▶ WORK ORDER
Starting with the line that contains "Task: Open the green Code dropdown", give again exactly and only each line through the end of the records; include the last line and exclude pictures.

▶ ENTRIES SHOWN
↓
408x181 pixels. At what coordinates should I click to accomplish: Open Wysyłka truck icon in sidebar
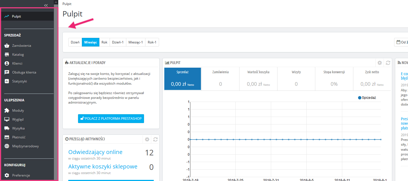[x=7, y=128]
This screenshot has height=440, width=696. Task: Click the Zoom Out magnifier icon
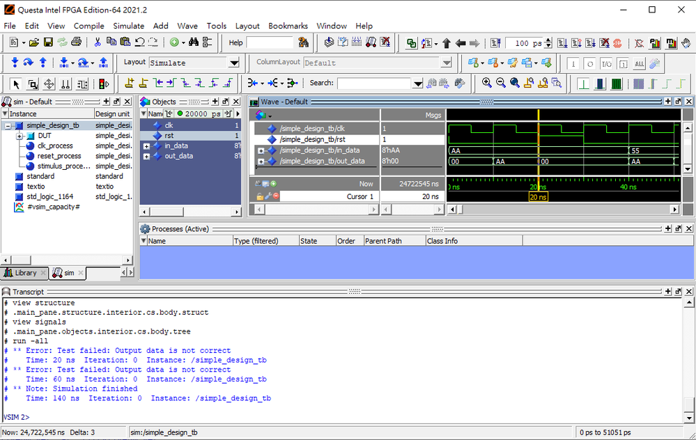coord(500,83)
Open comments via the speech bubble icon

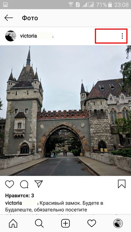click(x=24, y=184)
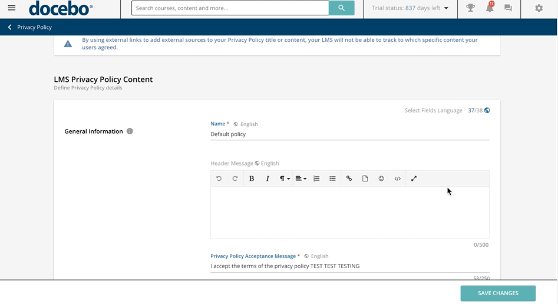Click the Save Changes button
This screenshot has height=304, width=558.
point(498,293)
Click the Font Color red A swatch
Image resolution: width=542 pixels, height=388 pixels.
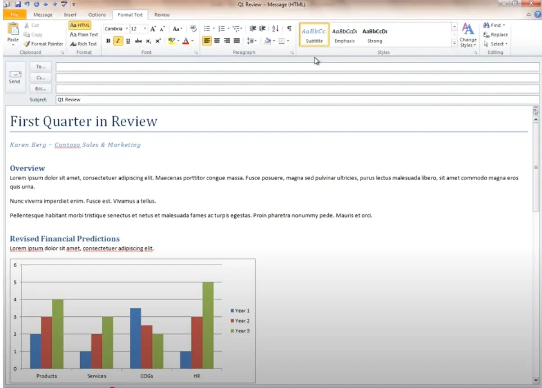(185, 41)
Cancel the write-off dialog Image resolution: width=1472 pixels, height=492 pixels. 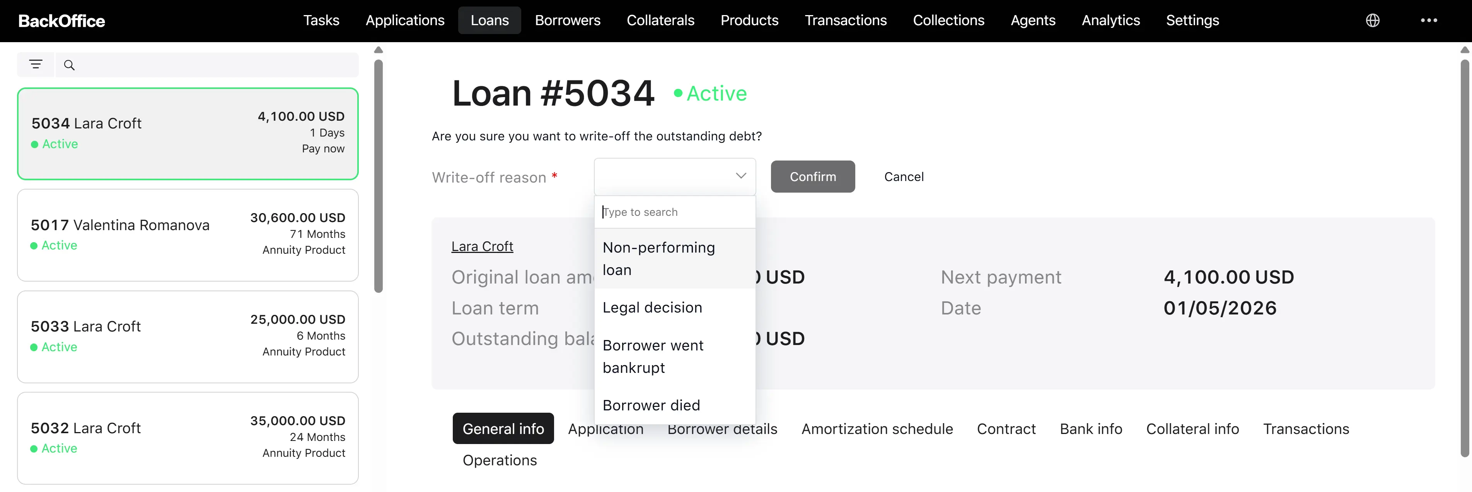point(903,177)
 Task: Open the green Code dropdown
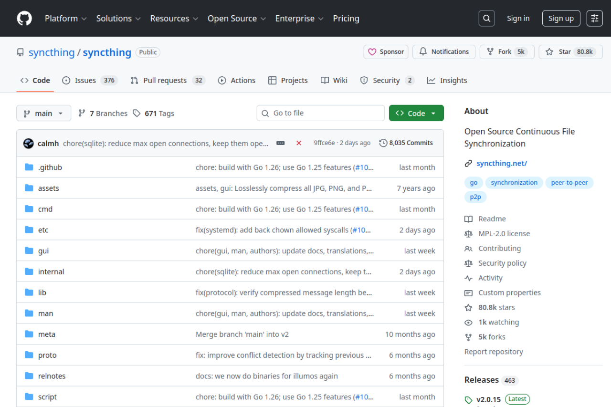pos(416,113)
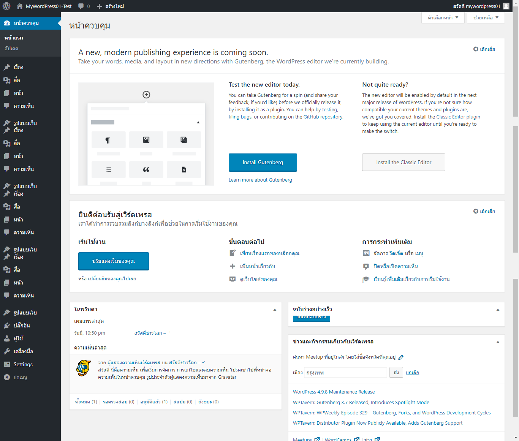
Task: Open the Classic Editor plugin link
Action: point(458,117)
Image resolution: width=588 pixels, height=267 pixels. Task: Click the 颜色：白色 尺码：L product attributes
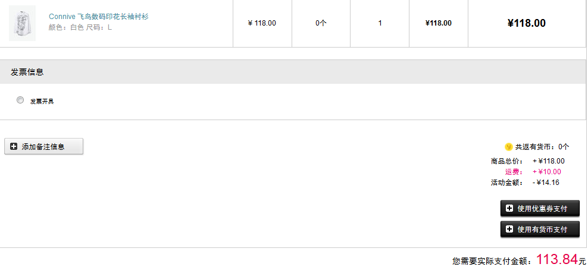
↑
▶ TASK SOLUTION
 Task: Open the green Code dropdown
pos(416,113)
Task: Open the Classic Editor plugin link
Action: point(458,117)
Image resolution: width=588 pixels, height=267 pixels. Task: Click the 颜色：白色 尺码：L product attributes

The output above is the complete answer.